First Steps

Master the fundamental concepts and workflows of Open Geodata API with hands-on examples.

Understanding Core Concepts

STAC (SpatioTemporal Asset Catalog)

Open Geodata API is built around the STAC specification, which provides a common language for describing geospatial data:

import open_geodata_api as ogapi

# Create client
pc = ogapi.planetary_computer(auto_sign=True)

# Search returns STAC-compliant results
results = pc.search(collections=['sentinel-2-l2a'], limit=1)

# Results contain STAC Items
items = results.get_all_items()
item = items[0]

# Each item has STAC properties
print(f"Item ID: {item.id}")
print(f"Collection: {item.collection}")
print(f"Date: {item.properties['datetime']}")
print(f"Cloud Cover: {item.properties['eo:cloud_cover']}%")

STAC Hierarchy: - Collection: A group of related items (e.g., β€œsentinel-2-l2a”) - Item: A single acquisition/scene (e.g., one Sentinel-2 image) - Asset: Individual files within an item (e.g., B04.tif for red band)

Providers and Collections

Understanding data providers and their collections:

# List available collections
pc = ogapi.planetary_computer()

**Data section:**
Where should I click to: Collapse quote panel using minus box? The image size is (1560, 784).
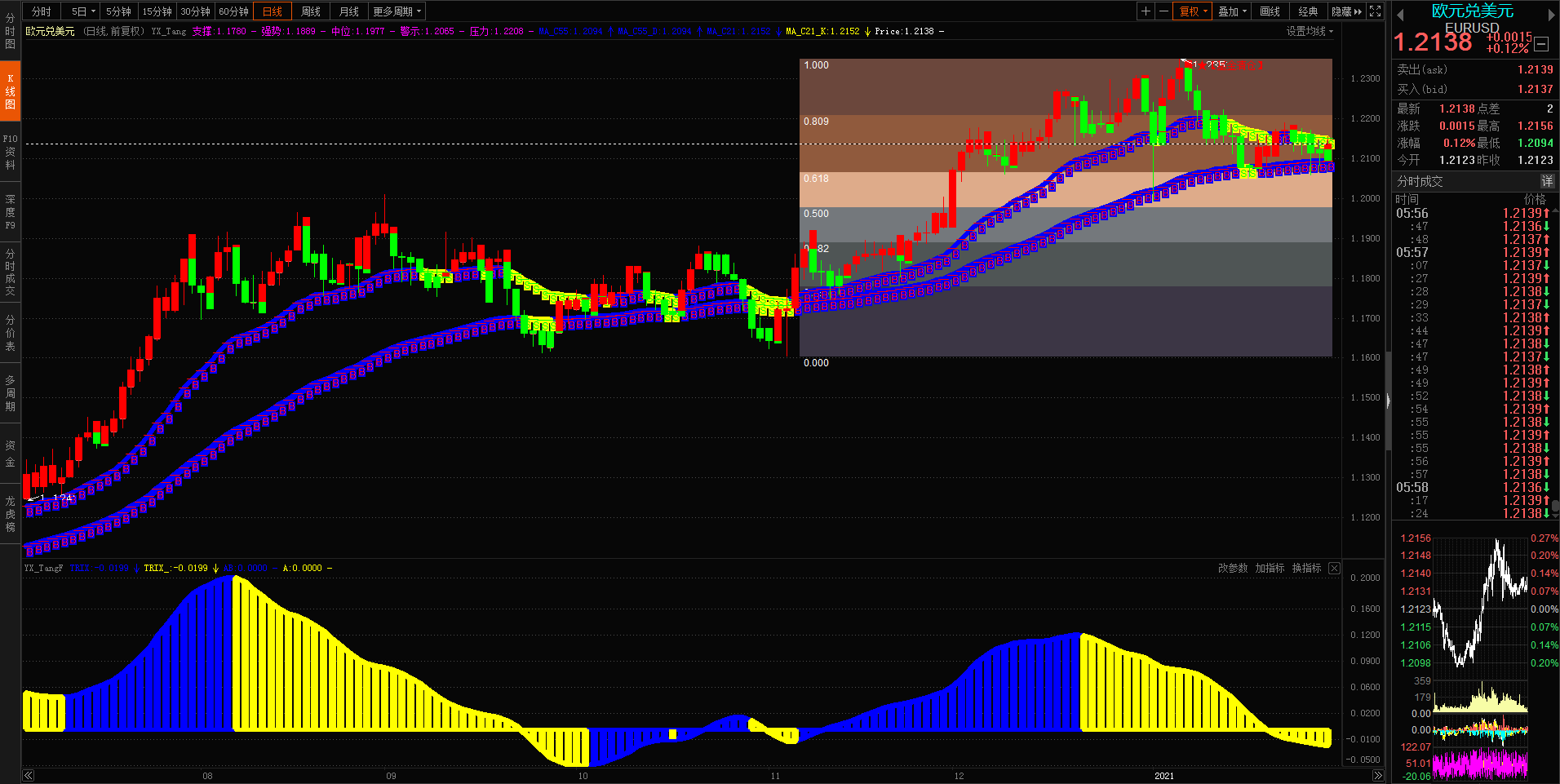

**Jobs:**
[A] Answer these questions from the Open Geodata API guide.
(i) Which specification is Open Geodata API built around?
(ii) What argument is passed to `planetary_computer` when the client is first created?
(iii) In the STAC hierarchy, what is an Asset?
[B] Pick up the Open Geodata API guide after its final line of code and carry it forward.

**Task-by-task outputs:**
[A]
(i) The STAC (SpatioTemporal Asset Catalog) specification.
(ii) `auto_sign=True`.
(iii) An individual file within an item.

[B]
pc_collections = pc.list_collections()
print(f"Planetary Computer: {len(pc_collections)} collections")

es = ogapi.earth_search()
es_collections = es.list_collections()
print(f"EarthSearch: {len(es_collections)} collections")

# Find specific collections
sentinel_collections = [c for c in pc_collections if 'sentinel' in c.lower()]
print(f"Sentinel collections: {sentinel_collections}")

Common Collections: - sentinel-2-l2a: Sentinel-2 atmospherically corrected imagery - landsat-c2-l2: Landsat Collection 2 surface reflectance - sentinel-1-grd: Sentinel-1 ground range detected SAR

Understanding Assets

Asset Naming Conventions

Different providers use different naming conventions:

# Get an item from each provider
pc_results = pc.search(collections=['sentinel-2-l2a'], limit=1)
es_results = es.search(collections=['sentinel-2-l2a'], limit=1)

if pc_results.get_all_items():
    pc_item = pc_results.get_all_items()[0]
    pc_assets = pc_item.list_assets()
    print(f"Planetary Computer assets: {pc_assets[:8]}")
    # Output: ['B01', 'B02', 'B03', 'B04', 'B05', 'B06', 'B07', 'B08']

if es_results.get_all_items():
    es_item = es_results.get_all_items()[0]
    es_assets = es_item.list_assets()
    print(f"EarthSearch assets: {es_assets[:8]}")
    # Output: ['coastal', 'blue', 'green', 'red', 'rededge1', 'rededge2', ...]

Asset Mapping for Sentinel-2:

Band

Planetary Computer

EarthSearch

Description

Coastal

B01

coastal

443 nm, 60m

Blue

B02

blue

490 nm, 10m

Green

B03

green

560 nm, 10m

Red

B04

red

665 nm, 10m

NIR

B08

nir

842 nm, 10m

Working with Assets

# Provider-agnostic asset access
def get_rgb_assets(item):
    """Get RGB assets regardless of provider."""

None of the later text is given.